& if anyone reading happens to be good at this stuff, this is from the University of Adelaide re the cipher -

https://www.eleceng.adelaide.edu.au/...acking_process
Management

Carefully study how the tasks have been logically split up below. Fill in the deliberately missing blanks. Figure out the best sequence to do them in. Figure out how to allocate the tasks between you two so that there can be two streams of complementary work going on in parallel. This will then form the guts of your Critical Design Review (CDR).

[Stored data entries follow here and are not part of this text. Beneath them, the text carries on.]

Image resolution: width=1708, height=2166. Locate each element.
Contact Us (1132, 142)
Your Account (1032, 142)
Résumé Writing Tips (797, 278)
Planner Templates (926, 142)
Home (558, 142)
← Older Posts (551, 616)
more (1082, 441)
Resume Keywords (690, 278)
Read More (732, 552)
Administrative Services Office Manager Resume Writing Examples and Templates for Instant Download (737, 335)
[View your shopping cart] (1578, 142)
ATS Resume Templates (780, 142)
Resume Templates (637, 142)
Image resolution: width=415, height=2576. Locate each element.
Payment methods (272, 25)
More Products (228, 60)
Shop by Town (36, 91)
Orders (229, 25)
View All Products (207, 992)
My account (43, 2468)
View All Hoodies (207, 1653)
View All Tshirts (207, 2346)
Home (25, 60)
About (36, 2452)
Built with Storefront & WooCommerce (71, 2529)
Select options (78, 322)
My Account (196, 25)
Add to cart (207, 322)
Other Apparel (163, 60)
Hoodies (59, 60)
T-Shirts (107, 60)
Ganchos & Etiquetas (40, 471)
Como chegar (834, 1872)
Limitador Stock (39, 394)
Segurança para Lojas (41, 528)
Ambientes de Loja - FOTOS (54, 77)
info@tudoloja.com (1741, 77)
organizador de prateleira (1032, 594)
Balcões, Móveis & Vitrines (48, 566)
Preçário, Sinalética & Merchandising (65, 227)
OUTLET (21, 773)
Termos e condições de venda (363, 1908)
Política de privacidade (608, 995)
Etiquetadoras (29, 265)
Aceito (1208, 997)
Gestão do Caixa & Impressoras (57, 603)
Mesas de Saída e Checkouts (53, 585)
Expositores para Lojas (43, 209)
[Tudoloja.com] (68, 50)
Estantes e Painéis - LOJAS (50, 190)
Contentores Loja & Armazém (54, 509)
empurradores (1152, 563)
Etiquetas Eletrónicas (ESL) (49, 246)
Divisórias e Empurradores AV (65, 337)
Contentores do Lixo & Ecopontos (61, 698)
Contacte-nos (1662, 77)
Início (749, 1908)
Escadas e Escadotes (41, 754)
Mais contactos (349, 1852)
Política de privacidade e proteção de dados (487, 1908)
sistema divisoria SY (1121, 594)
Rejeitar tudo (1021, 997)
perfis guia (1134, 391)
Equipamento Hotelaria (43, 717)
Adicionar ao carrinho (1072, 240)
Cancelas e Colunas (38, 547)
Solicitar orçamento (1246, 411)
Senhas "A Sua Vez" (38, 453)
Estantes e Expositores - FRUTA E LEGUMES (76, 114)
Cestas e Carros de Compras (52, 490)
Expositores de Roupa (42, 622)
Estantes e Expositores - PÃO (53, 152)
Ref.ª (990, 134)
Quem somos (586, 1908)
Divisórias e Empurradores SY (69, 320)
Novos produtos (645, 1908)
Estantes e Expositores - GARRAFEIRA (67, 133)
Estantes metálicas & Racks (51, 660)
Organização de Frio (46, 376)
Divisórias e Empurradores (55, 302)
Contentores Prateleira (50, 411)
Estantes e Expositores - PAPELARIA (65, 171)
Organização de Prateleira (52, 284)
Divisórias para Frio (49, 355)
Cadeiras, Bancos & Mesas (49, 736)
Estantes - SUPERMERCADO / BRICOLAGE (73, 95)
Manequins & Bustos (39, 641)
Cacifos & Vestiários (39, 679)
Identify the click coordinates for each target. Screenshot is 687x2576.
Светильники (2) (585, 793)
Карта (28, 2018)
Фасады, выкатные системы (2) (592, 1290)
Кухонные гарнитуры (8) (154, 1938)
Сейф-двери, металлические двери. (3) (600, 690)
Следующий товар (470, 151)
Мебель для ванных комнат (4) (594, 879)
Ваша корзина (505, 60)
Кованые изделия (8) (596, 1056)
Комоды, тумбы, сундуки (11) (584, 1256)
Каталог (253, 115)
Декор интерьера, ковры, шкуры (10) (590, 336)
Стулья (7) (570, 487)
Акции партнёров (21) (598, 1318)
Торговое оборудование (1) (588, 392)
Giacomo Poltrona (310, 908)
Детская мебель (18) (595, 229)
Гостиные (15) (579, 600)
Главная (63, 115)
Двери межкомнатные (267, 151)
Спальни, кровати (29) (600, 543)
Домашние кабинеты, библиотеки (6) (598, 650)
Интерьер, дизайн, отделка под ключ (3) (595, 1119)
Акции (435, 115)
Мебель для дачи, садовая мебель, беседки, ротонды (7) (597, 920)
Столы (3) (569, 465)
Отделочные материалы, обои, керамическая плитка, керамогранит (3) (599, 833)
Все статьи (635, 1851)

Hypothesis 1: the code is gibberish

Assume the code is in fact a meaningless string of letters. This assumes the Somerton man was normally an English speaker, but was drunk or so badly poisoned with hallucinogens that he was writing a delusional string of letters. Think of ways to test this hypothesis. Get 10 native English speakers to write a string of 50 random letters before and after a fixed number of beers. They must try to be random only using their mind and not use computers or external devices. Better to chose friends who study courses where they don't teach you what randomness is. Otherwise you may get the odd friend who tries to be too smart and not go with the game. Arts students will be perfect victims. Since different drugs produce different random changes you could also test the effect of a couple of strong espresso coffees on random letter production.

Then think of ways you can statistically compare the Somerton code to these gibberish sequences. Plot letter frequencies of gibberish with error bars. Make counts of letter pair frequencies. Are there letters of the alphabet people consistently missed out and how does this compare to the code? How do the most frequent letters compare? Calculate the average information in bits per symbol H(x). You do this by summing up all H(x i ) over the code, where x i is the i-th symbol. So let's say x 1 is the symbol 'R', you count up how many times R appears in the code and divide it by the total letters to give the probability P(x 1 ) of there being an 'R'. Then by definition, H(x i ) = P(x i )log 2 (P(x i )). Do this for all the symbols and up all the H's. This is what is called the Shannon average information and has the units of 'bits'. Do this for both the gibberish and the code.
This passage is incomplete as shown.